As a student who was, at one time or another, under the age of 21, it is difficult to suppress the still-present miscreant in me who grunts "Mmmm, beer legal at 18!" Then the mature adult in me reminds the miscreant that I'm now well over 21 and this won't really affect me anymore. Unlike most arguments between my inner adult and child, in this case the child is right.

To no one's surprise, the well-intentioned group Mothers Against Drunk Driving has stepped in and voiced its disagreement with the college presidents who raised the issue. MADD representatives have also taken it to another level by suggesting under their breath that perhaps the colleges represented (including Duke, Dartmouth, and Virginia institutions Hollins, Washington and Lee, Sweet Briar, Hampden-Sydney and Randolph Macon) won't enforce current drinking laws and should, therefore, be avoided by parents of up-and-coming college students.

According to MADD, lowering the drinking age will lead to more DUI deaths, and it cites statistics that indicated lower numbers of DUI-related deaths in the time span after the 21 Minimum Legal Drinking Age took effect in 1984. They estimate that the MLDA of 21 has saved over 25,000 lives so far.

I'm not a math major, but 1984 was 24 years ago. Time has an effect on everything. The 1984 to 2008 time span has seen two space shuttles destroyed, the fall of communism, a Heisman Trophy winner committing two gruesome murders, a president who enjoys cigars in a very different way, and other events and atrocities that have changed the world. As the song goes: "Times have changed, times are strange, here I come but I ain't the same."

If increasing the MLDA is what has saved these 25,000-plus lives, why does MADD cite significantly fewer fatal car crashes since 1984 among the 21 to 24 age group as well? Raising the legal drinking age has nothing to do with this. It is the evolution of events and the climate of the times - not more restrictive laws - that have lowered these awful statistics.  

Pre-1980s, if you were busted while driving drunk, perhaps very drunk, you were just as likely to get a free ride home from the would-be arresting officer. Your biggest problem was getting a ride back the next day to pick up your car. In recent years, it doesn't matter if your Blood Alcohol Content is .09 or .39: if you're driving above the limit, you are generally arrested and charged with DUI, thus attaching a nearly unshakeable stigma to yourself that will haunt you long after the difficult and expensive court proceedings are over.

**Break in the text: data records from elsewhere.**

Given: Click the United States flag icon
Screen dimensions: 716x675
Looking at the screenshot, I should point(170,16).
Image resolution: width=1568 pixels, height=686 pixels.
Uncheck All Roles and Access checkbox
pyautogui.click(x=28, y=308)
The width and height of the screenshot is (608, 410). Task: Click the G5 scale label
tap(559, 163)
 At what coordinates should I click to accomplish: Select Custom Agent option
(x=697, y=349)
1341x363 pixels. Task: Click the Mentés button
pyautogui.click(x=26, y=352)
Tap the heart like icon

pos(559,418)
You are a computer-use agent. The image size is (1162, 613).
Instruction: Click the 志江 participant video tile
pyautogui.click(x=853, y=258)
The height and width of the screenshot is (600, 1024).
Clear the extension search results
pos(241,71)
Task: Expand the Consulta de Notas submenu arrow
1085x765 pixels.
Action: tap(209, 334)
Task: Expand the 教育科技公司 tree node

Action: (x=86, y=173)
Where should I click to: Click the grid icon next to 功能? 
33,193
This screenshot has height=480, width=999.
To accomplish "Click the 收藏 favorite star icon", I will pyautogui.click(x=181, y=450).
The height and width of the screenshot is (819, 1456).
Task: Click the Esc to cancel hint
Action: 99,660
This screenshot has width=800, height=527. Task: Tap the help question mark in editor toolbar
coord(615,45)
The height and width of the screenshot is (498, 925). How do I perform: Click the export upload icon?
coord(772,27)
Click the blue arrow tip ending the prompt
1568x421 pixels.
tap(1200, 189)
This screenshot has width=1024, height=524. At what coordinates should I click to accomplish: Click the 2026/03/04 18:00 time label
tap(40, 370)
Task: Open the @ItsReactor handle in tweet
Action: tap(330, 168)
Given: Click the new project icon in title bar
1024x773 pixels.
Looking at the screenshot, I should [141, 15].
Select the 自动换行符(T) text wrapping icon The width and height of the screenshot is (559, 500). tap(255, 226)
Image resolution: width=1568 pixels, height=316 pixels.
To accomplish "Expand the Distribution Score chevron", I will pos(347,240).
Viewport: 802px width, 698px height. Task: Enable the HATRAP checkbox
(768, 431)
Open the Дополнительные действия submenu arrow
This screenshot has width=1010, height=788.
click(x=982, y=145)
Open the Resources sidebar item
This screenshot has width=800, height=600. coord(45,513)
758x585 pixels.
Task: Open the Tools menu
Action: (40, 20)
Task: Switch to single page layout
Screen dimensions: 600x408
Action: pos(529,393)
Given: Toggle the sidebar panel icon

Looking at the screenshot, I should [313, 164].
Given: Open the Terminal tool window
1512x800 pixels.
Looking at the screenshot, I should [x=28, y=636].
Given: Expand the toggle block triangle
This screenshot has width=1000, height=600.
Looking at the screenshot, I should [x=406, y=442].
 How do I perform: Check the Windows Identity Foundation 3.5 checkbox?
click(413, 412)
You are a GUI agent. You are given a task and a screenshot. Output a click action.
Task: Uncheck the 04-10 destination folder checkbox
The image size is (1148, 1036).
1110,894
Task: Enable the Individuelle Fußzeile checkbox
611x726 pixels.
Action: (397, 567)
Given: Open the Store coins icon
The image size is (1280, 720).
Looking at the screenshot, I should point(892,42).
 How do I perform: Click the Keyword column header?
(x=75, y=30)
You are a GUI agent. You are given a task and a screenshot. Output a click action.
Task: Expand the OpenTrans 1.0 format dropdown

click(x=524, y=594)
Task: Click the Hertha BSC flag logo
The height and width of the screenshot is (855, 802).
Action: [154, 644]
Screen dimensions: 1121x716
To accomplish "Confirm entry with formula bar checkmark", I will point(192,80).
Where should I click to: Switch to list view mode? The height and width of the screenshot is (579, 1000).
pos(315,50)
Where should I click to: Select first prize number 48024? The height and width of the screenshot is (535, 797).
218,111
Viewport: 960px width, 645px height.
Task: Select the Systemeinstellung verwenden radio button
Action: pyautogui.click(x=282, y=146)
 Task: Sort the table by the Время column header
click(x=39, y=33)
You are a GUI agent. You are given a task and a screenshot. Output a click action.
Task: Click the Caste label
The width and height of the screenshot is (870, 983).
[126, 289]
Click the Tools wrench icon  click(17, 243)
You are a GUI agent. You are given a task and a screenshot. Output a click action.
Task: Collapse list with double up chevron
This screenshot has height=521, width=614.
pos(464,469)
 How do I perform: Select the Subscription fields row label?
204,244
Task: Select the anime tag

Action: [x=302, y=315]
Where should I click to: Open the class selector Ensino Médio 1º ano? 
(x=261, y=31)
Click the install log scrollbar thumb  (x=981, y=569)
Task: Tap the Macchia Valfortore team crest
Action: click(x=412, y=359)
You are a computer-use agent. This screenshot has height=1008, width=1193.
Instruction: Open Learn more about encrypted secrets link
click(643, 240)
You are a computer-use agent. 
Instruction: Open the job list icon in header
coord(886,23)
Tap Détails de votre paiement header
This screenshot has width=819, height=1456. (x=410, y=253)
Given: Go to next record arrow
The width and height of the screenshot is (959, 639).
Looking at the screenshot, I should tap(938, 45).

There are actually people out there, most of them just as well-intentioned as those representing MADD, who have even suggested counting DUI as "attempted murder." Clearly, there is a seriousness attached to the act of drunk driving that just did not exist "back in the day."

Drunk driving is still going to happen no matter what the legal drinking age is, because drinking will still occur.

This is a serious problem that deserves great attention and effort to correct. The stigma of DUI awaits both the law-spurning idiots and those who make one sincerely accidental mistake of driving after a beer too many and just happen upon a sobriety checkpoint.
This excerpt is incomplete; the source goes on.